Pablo Picasso’s paintings are masterpieces of two-dimensional form. But what would it look like if Picasso had lived today–and had used 3D modeling and digital rendering tools instead of paint and canvas?
The Pakistan-based designer and artist Omar Aqil set out to reimagine some of the most iconic Picasso works using 3D modeling in his project Mimic. The results are brilliant, hyperrealistic still life images that still evoke the same cubist dynamism–but through sculptural forms.
Aqil chose to reimagine six paintings from Picasso’s oeuvre, including 1937’s Seated Woman and 1946’s Monument to the Spaniard. After modeling his own interpretations of the pieces, he used V-Ray for Cinema 4D–a rendering software that’s common amongst architects and product designers, among other creative professionals–along with Photoshop and Illustrator to recreate the paintings.

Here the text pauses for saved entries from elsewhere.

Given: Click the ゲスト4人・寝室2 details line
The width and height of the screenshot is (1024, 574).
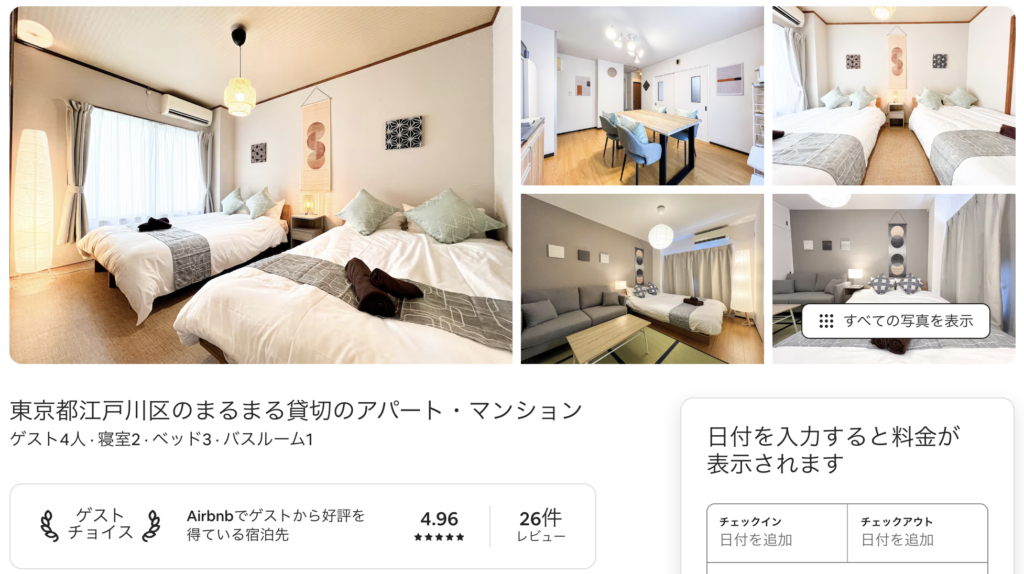Looking at the screenshot, I should click(x=162, y=439).
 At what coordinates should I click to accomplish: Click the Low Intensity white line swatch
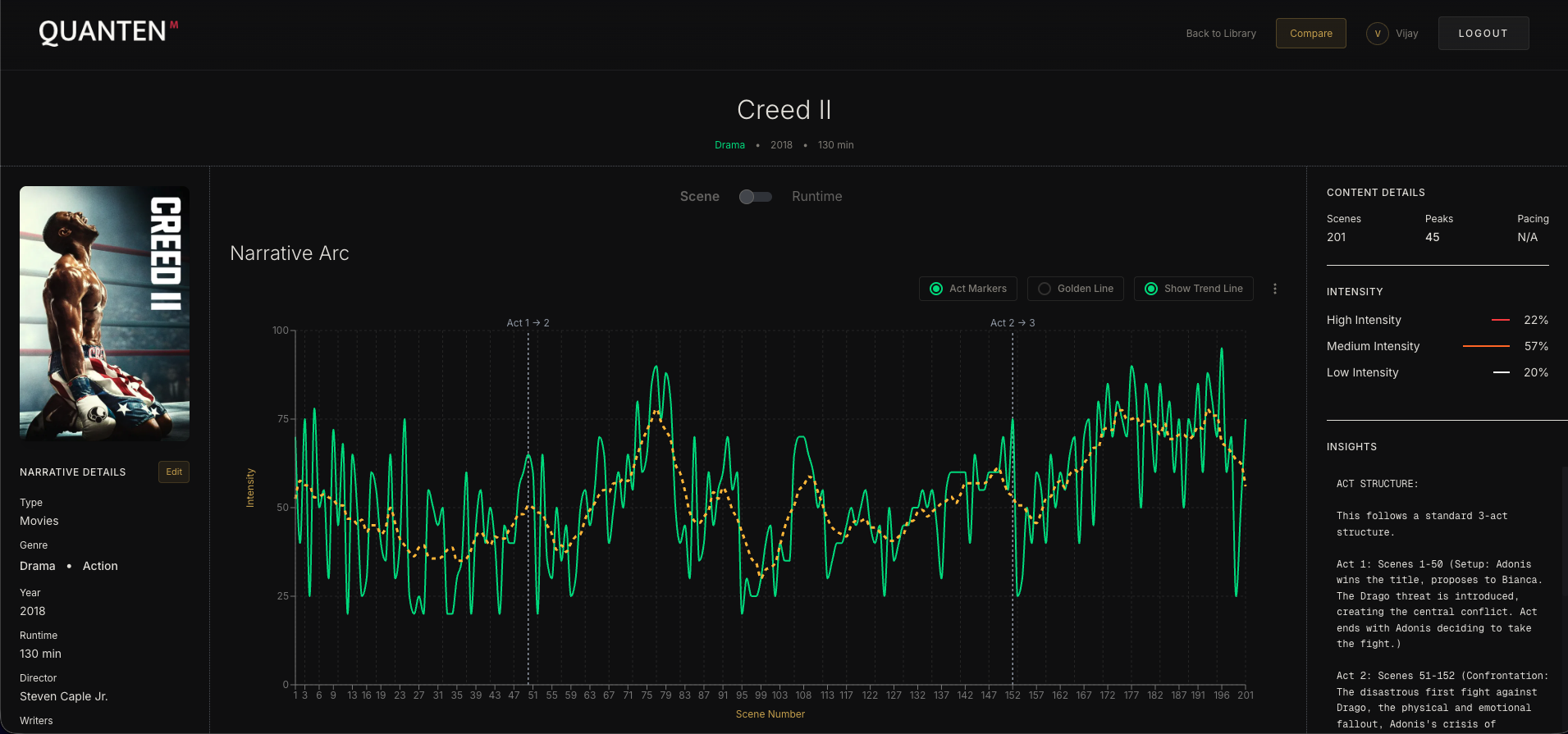[1501, 372]
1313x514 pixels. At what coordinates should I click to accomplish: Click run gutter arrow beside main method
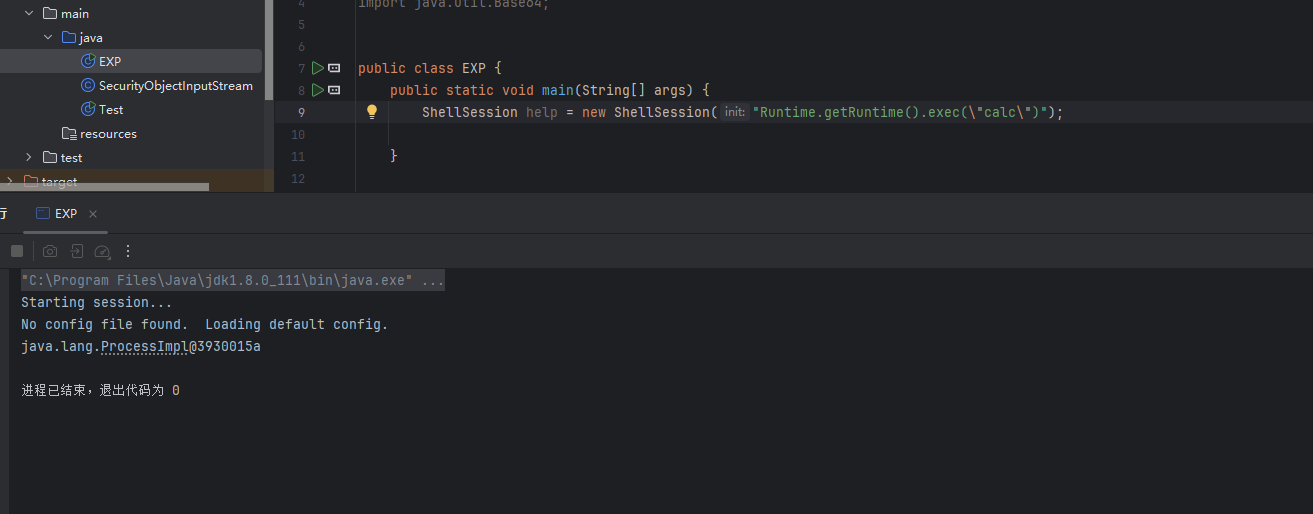tap(317, 90)
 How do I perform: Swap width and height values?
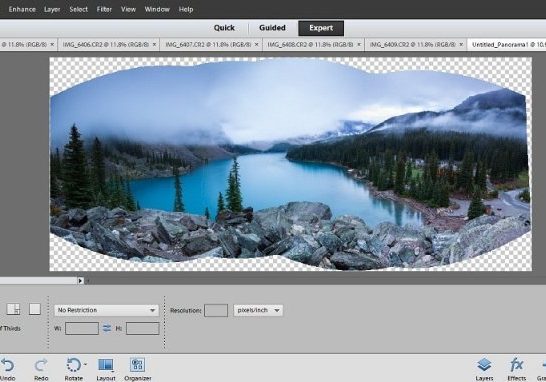(x=107, y=328)
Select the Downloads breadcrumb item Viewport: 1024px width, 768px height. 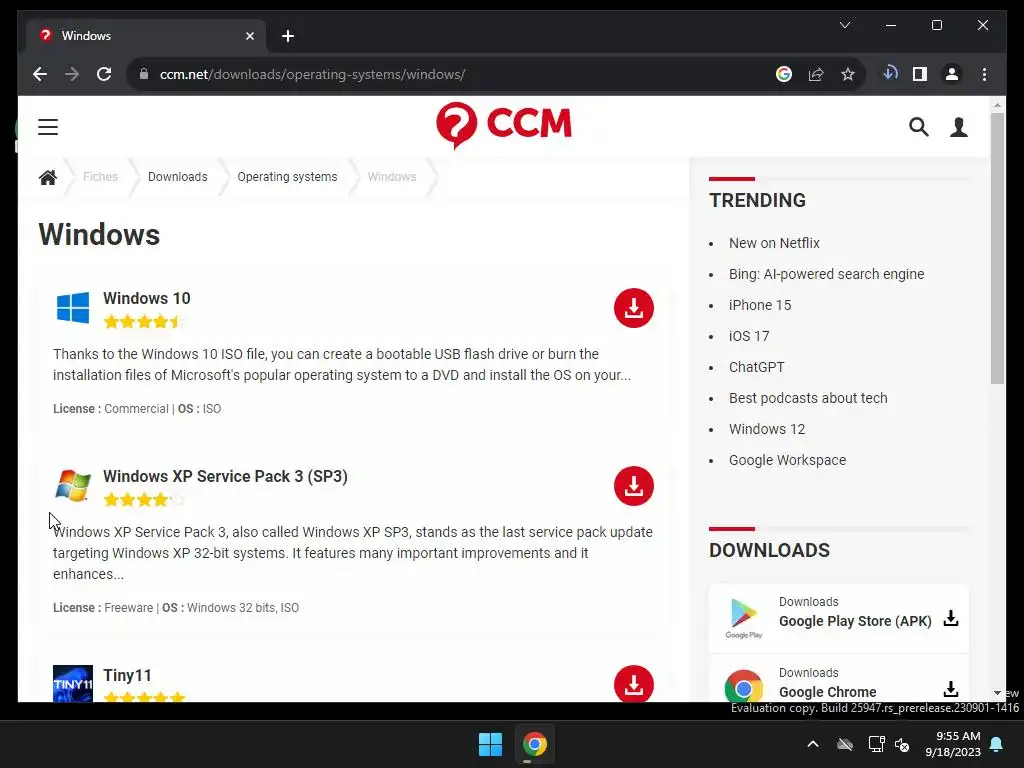[x=178, y=177]
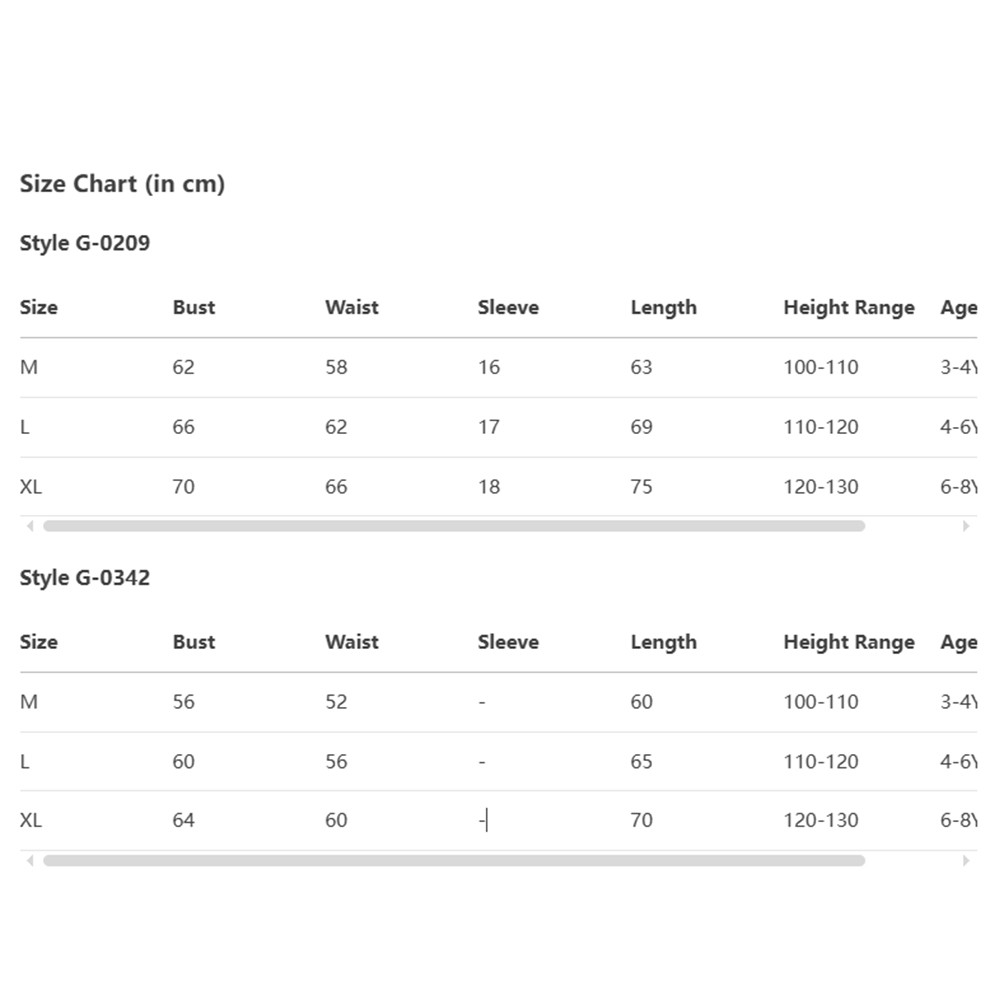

His versions aren’t exact replicas; they look almost like carefully crafted interior-design photo shoots, or found sculptures, drawing in details and materials that the artist never imagined. “It’s really difficult to me to recreate the artwork of Pablo Picasso,” Aqil tells Co.Design in an email. “I have been studying his artworks since I have started my career, his abstract visual language always inspired me and I have found new forms interacting with each other.”
While we’ll never know what Picasso would have done if he had the digital tools of today, Mimic nevertheless updates his iconic geometries and offers a new spin on an old classic.